In the words of Marquez, “In edge grip and the middle of the corner, Yamaha is stronger than us but we need to be focused on the brake point and corner exit, because it’s where we are stronger.” That is bad news for Yamaha, as the strategy they have chosen to follow is clearly the fastest way around the track.
The trouble is, it’s only the fastest way around the track when the track is clear and there is no one there with you. When you have a Honda behind you, you have two choices: brake later into the corner, lose too much corner speed, then get murdered on acceleration out of the corner; or brake earlier, watch the Hondas sail past on the brakes and get their bike stopped, ruining your fast line and forcing you to brake and lose too much corner speed, and then get murdered on acceleration out of the corner.
What Yamaha needs is a new chassis to make the bike more stable on the brakes. That, at least, was the opinion of Valentino Rossi. The braking issue could not be fixed with electronics alone, it needed some help to be able to brake later into corners while still maintaining corner speed.
According to Cal Crutchlow, the Honda was also helped by the fact that it uses more engine braking helping to slow the bike up. The Yamaha enters the corner more like a two-stroke, smooth, wheels in line, carrying corner speed like a 250. The Honda is a traditional four-stroke, using the engine to help get the bike stopped.
Two more things worthy of note at Brno, outside of the question of Honda versus Yamaha. The first was the performance of Martin Bauer, the Austrian wild card riding a Suter BMW at Brno. Most CRT wild cards in MotoGP have cruised around at the back of the pack, finding it hard to compete with the regulars.
Like those others, Bauer has had a test prior to joining the fray, but is close to the times of Karel Abraham and Michael Laverty, and ahead of Bryan Staring and Lukas Pesek. Bauer certainly won’t win the race on Sunday, and he won’t be fastest CRT either, but it is good to see an independent wild card rider come in and add to the spectacle, rather than just bring up the rear.
The other item worthy of note was the appearance of a ‘funny front end’ in Moto2, something which many had hoped the class would help stimulate. French wildcard rider Lucas Mahias is riding the Transfiormers Moto2 machine in the Promoto Sport team at Brno, the bike using a variation of the Hossack fork first developed by Claude Fior.
The Transfiormer bike uses a modified version of the original Fior front end. The benefit of such a set up is the separation of the braking forces from suspension, allowing suspension movement to continue under braking.
With a conventional telescopic fork, the first thing that happens when you slam on the brakes is that you use up all, or nearly all of the suspension travel in the front forks. In this set up, the suspension doesn’t dip as hard.
So far, Mahias is doing reasonably well on the bike, though he is very much trundling around at the rear.
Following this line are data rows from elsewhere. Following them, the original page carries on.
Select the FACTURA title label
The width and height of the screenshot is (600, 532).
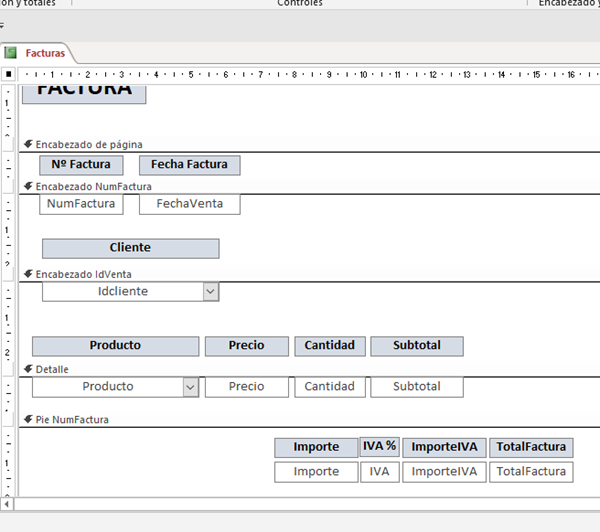tap(84, 91)
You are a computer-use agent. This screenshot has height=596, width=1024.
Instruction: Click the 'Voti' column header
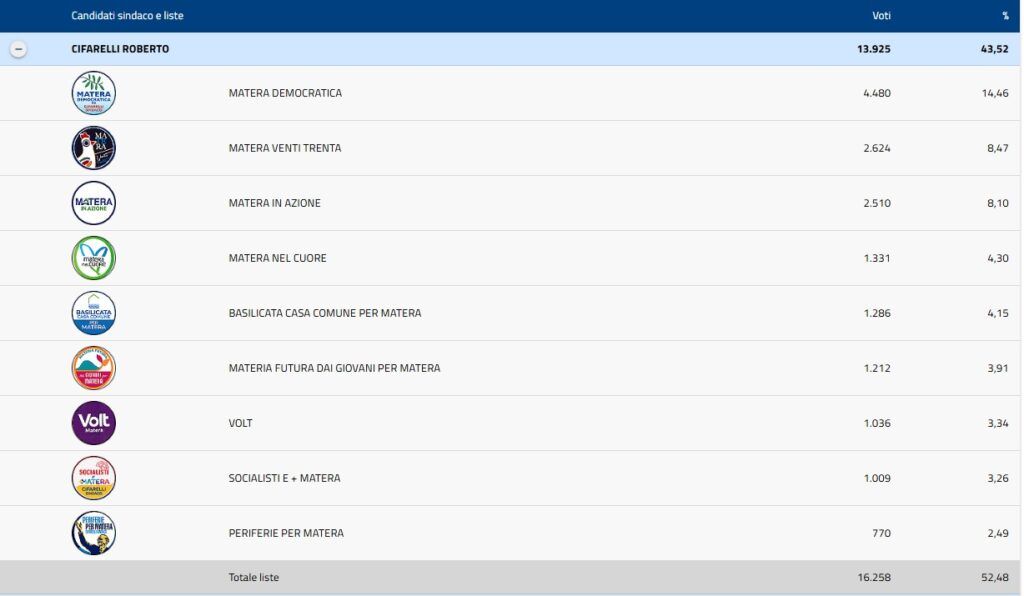coord(881,16)
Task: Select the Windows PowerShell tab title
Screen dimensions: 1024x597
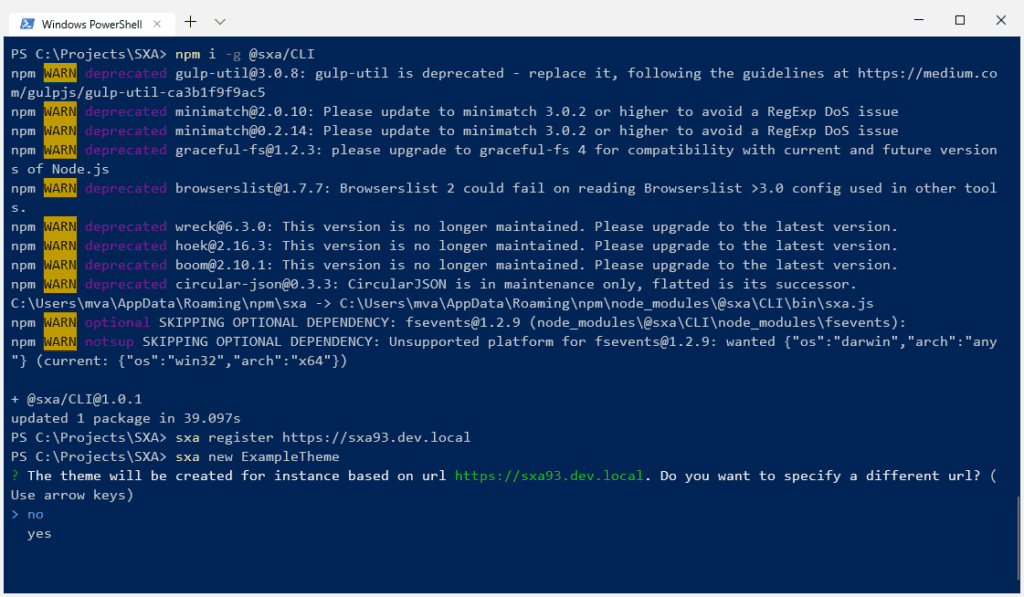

The Frenchman finished 32 of 34 in FP1, and 31st in FP2. Clearly, this is an idea which needs a lot of work and development if it is to reveal its potential.
But at least someone is actually trying, for a change. Moto2 was hoped to be a hotbed of innovation; instead it turned into the same fearful nest of conservative thinking. It’s nice to see something radically different on the grid.